*WHAT YOU HAVE TO DO*. Retype the rows from the line holding "Viewport: 609px width, 343px" through the line holding "will (x=355, y=245).", including both of those lines, without changing anything.

[Rows on where items appear]
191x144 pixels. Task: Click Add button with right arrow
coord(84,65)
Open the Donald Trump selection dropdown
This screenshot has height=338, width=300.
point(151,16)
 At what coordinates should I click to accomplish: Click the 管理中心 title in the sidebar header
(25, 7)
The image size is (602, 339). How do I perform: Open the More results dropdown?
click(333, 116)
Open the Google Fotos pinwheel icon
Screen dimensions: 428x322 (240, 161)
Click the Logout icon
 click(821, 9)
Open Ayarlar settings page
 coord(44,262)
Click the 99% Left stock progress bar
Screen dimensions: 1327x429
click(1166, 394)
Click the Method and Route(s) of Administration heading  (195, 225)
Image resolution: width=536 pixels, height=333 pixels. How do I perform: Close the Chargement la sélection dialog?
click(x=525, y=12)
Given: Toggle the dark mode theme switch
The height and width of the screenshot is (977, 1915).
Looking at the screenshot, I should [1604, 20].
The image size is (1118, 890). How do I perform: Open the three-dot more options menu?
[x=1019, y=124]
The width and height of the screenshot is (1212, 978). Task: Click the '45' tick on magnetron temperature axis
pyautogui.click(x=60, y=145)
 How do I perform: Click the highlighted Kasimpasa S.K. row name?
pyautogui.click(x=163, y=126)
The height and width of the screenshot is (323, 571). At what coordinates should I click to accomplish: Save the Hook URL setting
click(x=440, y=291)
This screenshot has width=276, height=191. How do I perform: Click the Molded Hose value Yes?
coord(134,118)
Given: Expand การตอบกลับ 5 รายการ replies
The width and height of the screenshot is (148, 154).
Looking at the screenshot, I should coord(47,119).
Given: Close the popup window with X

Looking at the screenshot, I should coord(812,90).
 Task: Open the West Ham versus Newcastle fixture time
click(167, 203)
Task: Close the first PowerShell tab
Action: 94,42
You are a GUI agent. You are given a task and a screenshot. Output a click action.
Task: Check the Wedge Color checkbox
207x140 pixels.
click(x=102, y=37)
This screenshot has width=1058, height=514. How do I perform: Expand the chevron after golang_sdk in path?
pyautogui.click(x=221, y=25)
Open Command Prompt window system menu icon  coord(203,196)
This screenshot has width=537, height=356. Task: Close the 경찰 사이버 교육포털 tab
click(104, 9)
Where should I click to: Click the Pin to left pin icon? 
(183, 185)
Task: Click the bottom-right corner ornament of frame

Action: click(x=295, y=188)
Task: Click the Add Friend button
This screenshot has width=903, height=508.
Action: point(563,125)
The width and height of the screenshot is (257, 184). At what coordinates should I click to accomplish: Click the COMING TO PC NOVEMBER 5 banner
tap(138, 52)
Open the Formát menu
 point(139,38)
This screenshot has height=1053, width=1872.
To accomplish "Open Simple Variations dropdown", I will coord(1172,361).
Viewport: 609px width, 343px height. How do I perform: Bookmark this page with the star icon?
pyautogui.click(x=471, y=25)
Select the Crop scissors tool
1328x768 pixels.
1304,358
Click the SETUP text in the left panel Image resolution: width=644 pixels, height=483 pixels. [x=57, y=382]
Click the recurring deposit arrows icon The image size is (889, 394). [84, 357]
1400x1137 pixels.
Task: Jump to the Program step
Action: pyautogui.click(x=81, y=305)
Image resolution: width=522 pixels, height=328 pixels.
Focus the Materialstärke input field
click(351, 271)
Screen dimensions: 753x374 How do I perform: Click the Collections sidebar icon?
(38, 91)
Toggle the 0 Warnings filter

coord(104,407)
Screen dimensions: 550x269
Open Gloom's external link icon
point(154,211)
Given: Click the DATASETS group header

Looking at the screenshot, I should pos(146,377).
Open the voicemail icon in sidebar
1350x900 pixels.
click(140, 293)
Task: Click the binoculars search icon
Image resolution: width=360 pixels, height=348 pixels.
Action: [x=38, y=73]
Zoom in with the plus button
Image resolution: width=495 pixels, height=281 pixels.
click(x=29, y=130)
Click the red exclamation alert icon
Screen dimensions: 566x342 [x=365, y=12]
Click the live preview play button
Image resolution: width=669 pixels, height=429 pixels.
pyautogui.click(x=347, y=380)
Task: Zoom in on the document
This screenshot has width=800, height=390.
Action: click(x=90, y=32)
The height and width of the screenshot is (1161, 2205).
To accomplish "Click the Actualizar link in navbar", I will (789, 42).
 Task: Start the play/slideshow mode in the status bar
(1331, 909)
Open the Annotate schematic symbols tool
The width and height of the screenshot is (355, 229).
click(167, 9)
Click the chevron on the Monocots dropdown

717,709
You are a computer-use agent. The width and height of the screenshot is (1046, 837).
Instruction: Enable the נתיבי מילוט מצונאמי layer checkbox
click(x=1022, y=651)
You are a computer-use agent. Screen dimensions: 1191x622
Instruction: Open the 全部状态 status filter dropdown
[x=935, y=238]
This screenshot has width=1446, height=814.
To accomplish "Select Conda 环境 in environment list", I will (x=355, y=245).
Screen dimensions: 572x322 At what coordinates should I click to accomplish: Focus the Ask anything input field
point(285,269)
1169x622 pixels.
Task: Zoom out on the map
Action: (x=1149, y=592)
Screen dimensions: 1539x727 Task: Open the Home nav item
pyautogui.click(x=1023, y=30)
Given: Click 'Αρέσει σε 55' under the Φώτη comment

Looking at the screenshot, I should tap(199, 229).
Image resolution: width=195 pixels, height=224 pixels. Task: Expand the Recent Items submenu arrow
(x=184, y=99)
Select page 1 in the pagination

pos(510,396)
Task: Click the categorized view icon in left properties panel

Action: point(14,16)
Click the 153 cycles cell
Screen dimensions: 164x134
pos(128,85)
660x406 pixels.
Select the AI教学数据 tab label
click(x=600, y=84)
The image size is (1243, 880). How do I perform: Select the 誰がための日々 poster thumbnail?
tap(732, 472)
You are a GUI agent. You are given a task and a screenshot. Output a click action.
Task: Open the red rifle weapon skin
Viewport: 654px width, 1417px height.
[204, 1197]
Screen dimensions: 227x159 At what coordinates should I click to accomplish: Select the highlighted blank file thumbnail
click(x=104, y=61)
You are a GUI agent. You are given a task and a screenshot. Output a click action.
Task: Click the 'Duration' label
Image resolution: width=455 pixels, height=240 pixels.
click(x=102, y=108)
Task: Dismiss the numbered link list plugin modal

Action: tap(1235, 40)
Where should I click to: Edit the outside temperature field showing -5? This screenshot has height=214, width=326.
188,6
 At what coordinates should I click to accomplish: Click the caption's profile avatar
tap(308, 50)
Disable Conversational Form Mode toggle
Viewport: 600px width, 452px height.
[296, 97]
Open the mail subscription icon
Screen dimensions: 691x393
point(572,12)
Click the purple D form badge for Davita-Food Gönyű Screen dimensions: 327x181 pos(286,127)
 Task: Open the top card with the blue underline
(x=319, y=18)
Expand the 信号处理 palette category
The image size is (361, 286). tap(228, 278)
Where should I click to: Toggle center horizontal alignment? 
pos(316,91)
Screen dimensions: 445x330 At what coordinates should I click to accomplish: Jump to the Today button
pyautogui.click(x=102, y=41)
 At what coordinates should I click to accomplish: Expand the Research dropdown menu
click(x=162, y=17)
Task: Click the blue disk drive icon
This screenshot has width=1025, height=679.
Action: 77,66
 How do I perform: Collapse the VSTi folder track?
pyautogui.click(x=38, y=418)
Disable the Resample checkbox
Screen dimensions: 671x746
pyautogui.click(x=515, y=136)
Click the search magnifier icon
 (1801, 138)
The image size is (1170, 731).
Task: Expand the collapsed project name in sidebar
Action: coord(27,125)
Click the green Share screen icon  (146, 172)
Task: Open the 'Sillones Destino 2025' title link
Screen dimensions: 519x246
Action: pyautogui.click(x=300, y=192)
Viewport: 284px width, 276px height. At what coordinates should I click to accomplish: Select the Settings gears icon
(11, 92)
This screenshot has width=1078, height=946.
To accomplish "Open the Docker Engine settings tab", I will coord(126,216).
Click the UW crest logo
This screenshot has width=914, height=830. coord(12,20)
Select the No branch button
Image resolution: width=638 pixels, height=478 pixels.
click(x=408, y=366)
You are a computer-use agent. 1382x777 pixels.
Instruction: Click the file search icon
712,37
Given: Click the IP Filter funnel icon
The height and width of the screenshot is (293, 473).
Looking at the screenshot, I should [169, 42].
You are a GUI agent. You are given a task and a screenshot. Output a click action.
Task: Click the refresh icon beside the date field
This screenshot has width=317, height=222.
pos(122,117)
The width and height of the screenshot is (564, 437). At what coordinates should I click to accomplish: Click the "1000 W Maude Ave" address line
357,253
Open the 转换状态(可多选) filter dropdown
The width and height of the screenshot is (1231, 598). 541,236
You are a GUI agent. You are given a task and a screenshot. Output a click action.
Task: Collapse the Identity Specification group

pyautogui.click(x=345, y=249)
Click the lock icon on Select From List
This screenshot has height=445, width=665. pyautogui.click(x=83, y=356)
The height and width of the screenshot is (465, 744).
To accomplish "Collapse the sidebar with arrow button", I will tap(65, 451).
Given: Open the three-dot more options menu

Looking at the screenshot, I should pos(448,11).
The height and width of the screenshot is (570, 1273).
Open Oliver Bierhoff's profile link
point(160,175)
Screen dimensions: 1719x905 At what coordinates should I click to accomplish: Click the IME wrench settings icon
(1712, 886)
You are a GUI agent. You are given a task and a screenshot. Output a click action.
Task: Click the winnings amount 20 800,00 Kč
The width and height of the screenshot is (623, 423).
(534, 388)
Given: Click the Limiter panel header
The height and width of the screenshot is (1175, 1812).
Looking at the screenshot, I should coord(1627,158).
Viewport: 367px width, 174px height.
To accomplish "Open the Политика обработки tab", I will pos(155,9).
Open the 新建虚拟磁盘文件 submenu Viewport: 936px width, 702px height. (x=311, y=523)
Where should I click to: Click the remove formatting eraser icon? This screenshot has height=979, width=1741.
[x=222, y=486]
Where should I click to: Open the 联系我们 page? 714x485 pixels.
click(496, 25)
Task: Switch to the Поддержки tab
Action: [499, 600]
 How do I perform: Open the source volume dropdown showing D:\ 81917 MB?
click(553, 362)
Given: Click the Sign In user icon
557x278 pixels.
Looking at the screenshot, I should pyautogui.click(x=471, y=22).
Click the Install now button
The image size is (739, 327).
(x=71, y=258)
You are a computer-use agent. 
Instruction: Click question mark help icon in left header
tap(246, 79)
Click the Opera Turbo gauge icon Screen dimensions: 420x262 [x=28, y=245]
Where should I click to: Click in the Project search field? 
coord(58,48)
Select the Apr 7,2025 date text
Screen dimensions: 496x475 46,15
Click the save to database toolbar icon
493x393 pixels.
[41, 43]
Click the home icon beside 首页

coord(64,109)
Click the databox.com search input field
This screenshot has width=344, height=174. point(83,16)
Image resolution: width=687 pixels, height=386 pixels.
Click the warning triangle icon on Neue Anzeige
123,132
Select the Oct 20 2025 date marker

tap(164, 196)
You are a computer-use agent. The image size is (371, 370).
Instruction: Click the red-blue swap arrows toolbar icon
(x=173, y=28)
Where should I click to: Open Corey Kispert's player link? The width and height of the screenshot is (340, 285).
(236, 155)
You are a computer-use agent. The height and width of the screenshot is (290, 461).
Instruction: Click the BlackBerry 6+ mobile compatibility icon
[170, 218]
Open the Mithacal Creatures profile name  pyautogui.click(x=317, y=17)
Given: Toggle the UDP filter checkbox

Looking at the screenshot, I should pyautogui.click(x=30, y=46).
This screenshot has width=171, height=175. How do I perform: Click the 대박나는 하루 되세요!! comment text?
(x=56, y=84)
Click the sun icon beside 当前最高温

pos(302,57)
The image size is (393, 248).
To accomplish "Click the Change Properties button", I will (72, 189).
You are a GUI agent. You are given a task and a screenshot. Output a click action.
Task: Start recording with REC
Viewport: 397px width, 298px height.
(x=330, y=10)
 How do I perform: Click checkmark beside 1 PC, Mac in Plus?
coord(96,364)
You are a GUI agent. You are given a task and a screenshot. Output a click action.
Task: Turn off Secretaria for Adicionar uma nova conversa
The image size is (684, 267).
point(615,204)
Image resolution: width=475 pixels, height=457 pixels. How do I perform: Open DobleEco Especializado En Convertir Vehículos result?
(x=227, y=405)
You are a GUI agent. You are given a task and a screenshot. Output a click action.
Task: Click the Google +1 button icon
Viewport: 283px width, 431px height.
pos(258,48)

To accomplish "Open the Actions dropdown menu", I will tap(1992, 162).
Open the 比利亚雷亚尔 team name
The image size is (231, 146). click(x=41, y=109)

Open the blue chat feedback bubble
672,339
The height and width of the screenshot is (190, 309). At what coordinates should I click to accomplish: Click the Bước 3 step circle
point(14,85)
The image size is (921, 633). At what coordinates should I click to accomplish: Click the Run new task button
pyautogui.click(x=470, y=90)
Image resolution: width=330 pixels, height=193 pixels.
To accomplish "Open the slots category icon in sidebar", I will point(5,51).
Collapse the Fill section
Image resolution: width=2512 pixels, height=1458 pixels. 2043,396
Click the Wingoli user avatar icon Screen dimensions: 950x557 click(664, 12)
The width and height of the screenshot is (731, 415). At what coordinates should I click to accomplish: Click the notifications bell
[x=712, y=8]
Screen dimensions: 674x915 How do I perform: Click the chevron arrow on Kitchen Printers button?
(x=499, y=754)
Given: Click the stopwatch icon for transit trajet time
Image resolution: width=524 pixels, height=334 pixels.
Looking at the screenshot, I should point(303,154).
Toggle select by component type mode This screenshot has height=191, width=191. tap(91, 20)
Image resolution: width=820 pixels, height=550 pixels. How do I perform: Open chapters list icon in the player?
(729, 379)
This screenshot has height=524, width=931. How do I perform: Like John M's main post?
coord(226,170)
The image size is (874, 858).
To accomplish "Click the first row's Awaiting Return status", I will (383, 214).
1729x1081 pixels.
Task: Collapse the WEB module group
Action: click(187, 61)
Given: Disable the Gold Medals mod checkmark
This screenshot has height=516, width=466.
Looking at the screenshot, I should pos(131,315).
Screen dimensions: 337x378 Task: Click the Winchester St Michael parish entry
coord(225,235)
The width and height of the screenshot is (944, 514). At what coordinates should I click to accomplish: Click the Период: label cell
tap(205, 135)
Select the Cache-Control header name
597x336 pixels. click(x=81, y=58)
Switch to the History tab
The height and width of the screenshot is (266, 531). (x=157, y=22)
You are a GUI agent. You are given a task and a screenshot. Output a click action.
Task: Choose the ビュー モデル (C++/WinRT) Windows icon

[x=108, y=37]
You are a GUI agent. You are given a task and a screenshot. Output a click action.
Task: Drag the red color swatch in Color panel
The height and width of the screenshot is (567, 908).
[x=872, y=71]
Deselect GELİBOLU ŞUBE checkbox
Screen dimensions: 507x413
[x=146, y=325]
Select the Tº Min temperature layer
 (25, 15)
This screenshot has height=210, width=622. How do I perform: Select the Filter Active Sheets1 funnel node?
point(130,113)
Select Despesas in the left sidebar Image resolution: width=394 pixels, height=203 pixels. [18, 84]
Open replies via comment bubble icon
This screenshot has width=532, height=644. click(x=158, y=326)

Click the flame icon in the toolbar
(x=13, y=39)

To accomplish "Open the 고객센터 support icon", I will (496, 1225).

*WRITTEN SOLUTION*.
Viewport: 609px width, 343px height. How do I perform: Bookmark this page with the star icon?
pyautogui.click(x=471, y=25)
Select the Crop scissors tool
1328x768 pixels.
1304,358
Click the SETUP text in the left panel Image resolution: width=644 pixels, height=483 pixels. [x=57, y=382]
Click the recurring deposit arrows icon The image size is (889, 394). [84, 357]
1400x1137 pixels.
Task: Jump to the Program step
Action: pyautogui.click(x=81, y=305)
Image resolution: width=522 pixels, height=328 pixels.
Focus the Materialstärke input field
click(351, 271)
Screen dimensions: 753x374 How do I perform: Click the Collections sidebar icon?
(38, 91)
Toggle the 0 Warnings filter

coord(104,407)
Screen dimensions: 550x269
Open Gloom's external link icon
point(154,211)
Given: Click the DATASETS group header

Looking at the screenshot, I should pos(146,377).
Open the voicemail icon in sidebar
1350x900 pixels.
click(140, 293)
Task: Click the binoculars search icon
Image resolution: width=360 pixels, height=348 pixels.
Action: [x=38, y=73]
Zoom in with the plus button
Image resolution: width=495 pixels, height=281 pixels.
click(x=29, y=130)
Click the red exclamation alert icon
Screen dimensions: 566x342 [x=365, y=12]
Click the live preview play button
Image resolution: width=669 pixels, height=429 pixels.
pyautogui.click(x=347, y=380)
Task: Zoom in on the document
This screenshot has width=800, height=390.
Action: click(x=90, y=32)
The height and width of the screenshot is (1161, 2205).
To accomplish "Click the Actualizar link in navbar", I will (789, 42).
 Task: Start the play/slideshow mode in the status bar
(1331, 909)
Open the Annotate schematic symbols tool
The width and height of the screenshot is (355, 229).
click(167, 9)
Click the chevron on the Monocots dropdown

717,709
You are a computer-use agent. The width and height of the screenshot is (1046, 837).
Instruction: Enable the נתיבי מילוט מצונאמי layer checkbox
click(x=1022, y=651)
You are a computer-use agent. Screen dimensions: 1191x622
Instruction: Open the 全部状态 status filter dropdown
[x=935, y=238]
This screenshot has width=1446, height=814.
To accomplish "Select Conda 环境 in environment list", I will (x=355, y=245).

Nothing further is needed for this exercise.